Bab 31

1.8K 361 14
                                    

Seorang laki-laki berdiri menghadap jendela yang terbuka. Dari lantai 10, pemandangan yang terlihat di luar hanya lampu-lampu jalanan dan langit pekat tanpa bintang. Suara kendaraan terdengar bersahutan menembus gendang telingannya. Ia mengisap rokok dengan kuat, membiarkan titik abu mengotori tubuh telanjangnya. Sengaja berdiri depan jendela demi meredam gejolak tubuh yang seolah tidak berhenti untuk bersetubuh. Ia melirik perempuan yang tergolek di ranjang dengan ponsel di tangan. Mereka berada di kamar ini hampir lima jam dan selama itu pula bercumbu tanpa henti.

Ia sangat menyukai tubuh hangat perempuan. Menginginkan kelembutan mereka. Melesakkan diri ke dalam inti tubuh perempuan, mendengar mereka mendesah dan mengerang adalah kebanggan untuknya. Tidak peduli kalau erangan itu palsu atau pun orgammes mereka dibuat-buat untuk menyenangkannya. Selama ia mampu membayar, para perempuan itu harus membuatnya senang.

Di antara semua petualangan cintanya, yang paling teringat justru perempuan pertama yang ditidurinya. Perempuan cantik, rupawan dengan tubuh menggiurkan. Saat itu ia benar-benar mabuk kepayang pada perempuan itu.

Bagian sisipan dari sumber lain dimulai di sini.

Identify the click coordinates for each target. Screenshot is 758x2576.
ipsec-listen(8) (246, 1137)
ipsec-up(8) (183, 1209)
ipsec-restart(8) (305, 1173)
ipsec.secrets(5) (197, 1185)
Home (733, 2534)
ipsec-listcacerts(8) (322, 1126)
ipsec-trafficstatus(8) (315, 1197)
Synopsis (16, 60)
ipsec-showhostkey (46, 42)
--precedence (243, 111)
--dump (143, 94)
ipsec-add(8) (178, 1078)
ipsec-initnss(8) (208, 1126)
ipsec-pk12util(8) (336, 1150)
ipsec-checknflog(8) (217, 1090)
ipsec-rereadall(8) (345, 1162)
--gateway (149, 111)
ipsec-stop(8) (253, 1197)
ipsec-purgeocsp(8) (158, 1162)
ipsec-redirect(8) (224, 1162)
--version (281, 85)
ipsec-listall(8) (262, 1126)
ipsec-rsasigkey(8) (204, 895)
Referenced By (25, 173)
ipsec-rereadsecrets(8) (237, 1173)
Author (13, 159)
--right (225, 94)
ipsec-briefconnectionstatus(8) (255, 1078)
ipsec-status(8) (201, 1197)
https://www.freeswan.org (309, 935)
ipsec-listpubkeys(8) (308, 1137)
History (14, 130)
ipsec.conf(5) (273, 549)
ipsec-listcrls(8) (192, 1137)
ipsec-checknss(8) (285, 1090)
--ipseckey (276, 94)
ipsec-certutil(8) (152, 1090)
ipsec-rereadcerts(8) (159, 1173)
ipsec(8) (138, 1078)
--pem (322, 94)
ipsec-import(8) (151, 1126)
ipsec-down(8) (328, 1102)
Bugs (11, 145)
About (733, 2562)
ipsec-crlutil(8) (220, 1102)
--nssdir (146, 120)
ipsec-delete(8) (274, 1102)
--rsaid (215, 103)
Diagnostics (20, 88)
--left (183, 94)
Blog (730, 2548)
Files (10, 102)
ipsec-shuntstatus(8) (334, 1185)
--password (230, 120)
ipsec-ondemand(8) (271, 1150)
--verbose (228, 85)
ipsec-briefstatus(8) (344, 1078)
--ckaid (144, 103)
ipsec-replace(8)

Bisa dikatakan takluk dan menyerah tanpa perlawanan, memuja penuh cinta dan rela menjadi budaknya. Memalukan semuanya dengan bahagia demi agar perempuan cantik itu tetap berada di sampingnya. Pada akhirnya kenyataan menghantamnya dengan keras.Membuat hatinya retak dan patah.

Perempuan pujaannya itu sangat pandai bermain cinta tapi juga mahir bersandiwara. Kemampuan perempuan itu dalam hal sex belum ada yang berhasil mengalahkan sejauh ini. Siapa sangka di balik keanggunannya, ternyata tersimpan hasrat yang membara. Ia tersenyum kecil mengingat masa-masa itu dan senyumnya hilang kala hal menyakitkan juga terbersit di kepala.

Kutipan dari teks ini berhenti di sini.